***** Data for processing

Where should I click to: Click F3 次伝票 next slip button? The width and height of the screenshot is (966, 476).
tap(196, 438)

**********
***** Data for processing

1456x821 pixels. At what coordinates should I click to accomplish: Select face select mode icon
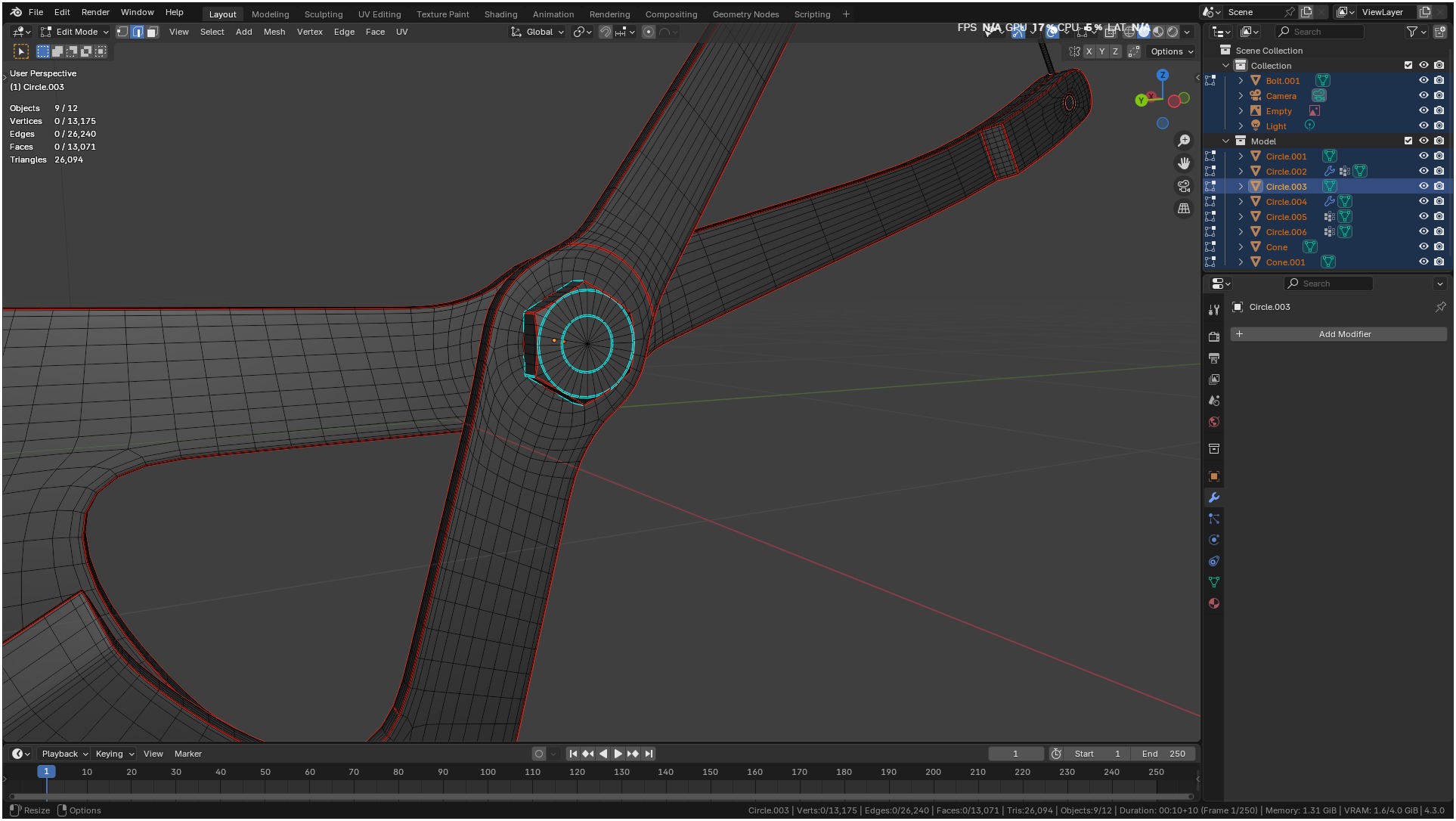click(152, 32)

**********
***** Data for processing

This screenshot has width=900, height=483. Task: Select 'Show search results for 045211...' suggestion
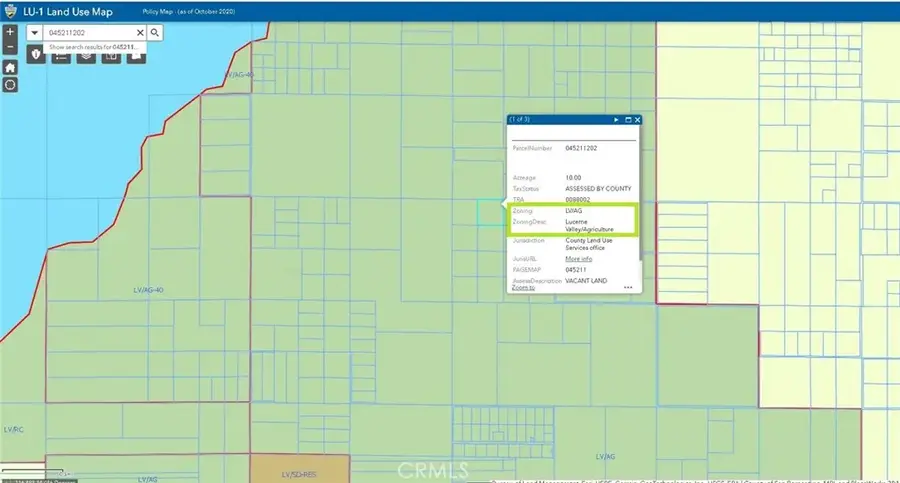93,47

**********

Rescale the data starting at the line that contains "Where should I" and stopping after the line that contains "tap(196, 438)". Rewrite those lines in full, requests included, with each coordinate in the answers multiplied by 2.3 and rounded to a whole number (halves round up), and leave the numbers in the requests unchanged.

Where should I click to: Click F3 次伝票 next slip button? The width and height of the screenshot is (966, 476).
tap(451, 1007)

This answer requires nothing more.